Ia berharap Pemkot Bekasi mampu menjadi contoh bagi daerah lain agar uang pajak rakyat dapat dimanfaatkan sebagai komitmen menjamin jaminan sosial pekerja informal.
“Pemkot harus benar-benar menyeleksi warga dan mengecek Dukcapil supaya program ini sampai ke mereka yang memang wajib dapat,” ungkap Erna kepada wartawan Tirto, Kamis (4/9).
Idealnya Kepala Daerah Memang Alokasi untuk Jaminan Sosial
Kepala Daerah sebetulnya memang didorong berkomitmen mengalokasikan anggaran untuk bantuan program jaminan sosial, termasuk BPJS Ketenagakerjaan. Hal ini termaktub dalam Instruksi Presiden (Inpres) Nomor 2 Tahun 2021 tentang Optimalisasi Pelaksanaan Program Jaminan Sosial Ketenagakerjaan yang terbit di periode Presiden Joko Widodo.
Namun, Inpres 2/2021 itu tampak hanya menjadi suatu dorongan yang berfokus menambah kepesertaan BPJS Ketenagakerjaan. Komitmen untuk mendorong kepala daerah membiayai BPJS Ketenagakerjaan terutama terhadap pekerja rentan atau informal, jadi kembali kepada komitmen politik para pemimpin daerah masing-masing.
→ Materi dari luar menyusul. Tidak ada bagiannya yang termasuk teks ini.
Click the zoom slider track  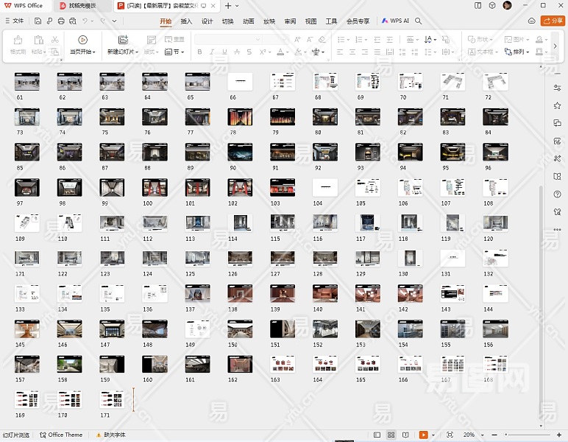(x=526, y=435)
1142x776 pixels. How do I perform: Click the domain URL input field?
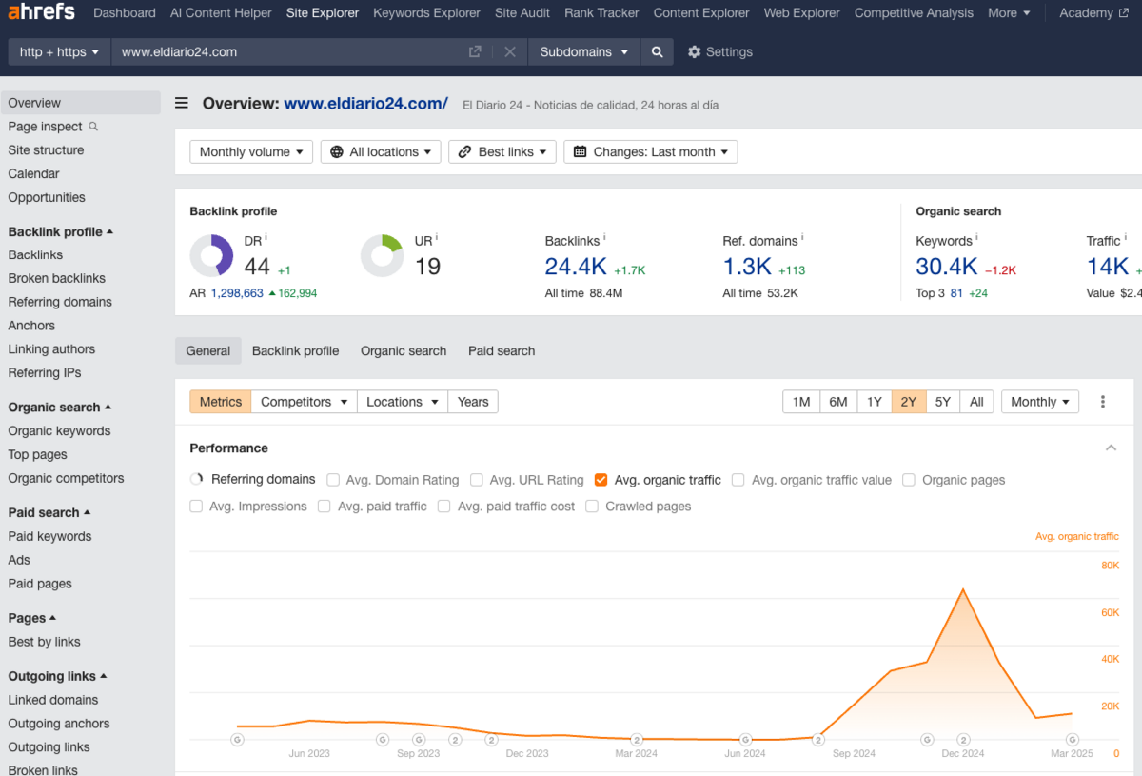click(286, 52)

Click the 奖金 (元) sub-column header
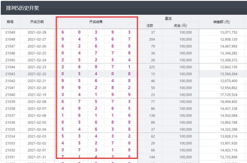point(180,26)
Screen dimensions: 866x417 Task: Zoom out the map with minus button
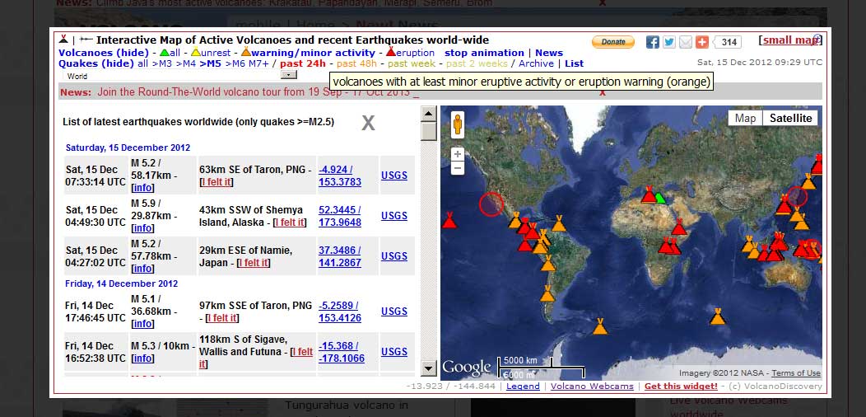tap(458, 168)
Dalam keterangan resminya, Rabu (3/9/2025), Wali Kota Bekasi Tri Adhianto menyatakan bakal mengalokasikan Rp2 miliar per tahun untuk pembiayaan BPJS Ketenagakerjaan bagi pekerja rentan atau informal. Pekerja informal ber-KTP Kota Bekasi didaftarkan ke program BPJS Ketenagakerjaan dengan premi sebesar Rp201 ribu per orang per tahun.
Menurutnya, premi tersebut dibiayai Pemkot Bekasi melalui APBD, sehingga nantinya para pekerja mendapatkan jaminan kecelakaan kerja, santunan kematian, hingga perlindungan bagi keluarga. Saat ini seluruh warga Kota Bekasi juga diklaim sudah tercakup kepesertaan BPJS Kesehatan yang iurannya dibayarkan oleh pemerintah kota melalui skema Penerima Bantuan Iuran (PBI).
Dengan demikian, kata Tri, harapannya masyarakat tak perlu khawatir terkait akses layanan kesehatan. Dengan kebijakan ini, Pemkot Bekasi berharap para pekerja rentan bisa bekerja lebih tenang, sekaligus memahami bahwa perlindungan kesehatan dan ketenagakerjaan kini hadir secara menyeluruh untuk mereka.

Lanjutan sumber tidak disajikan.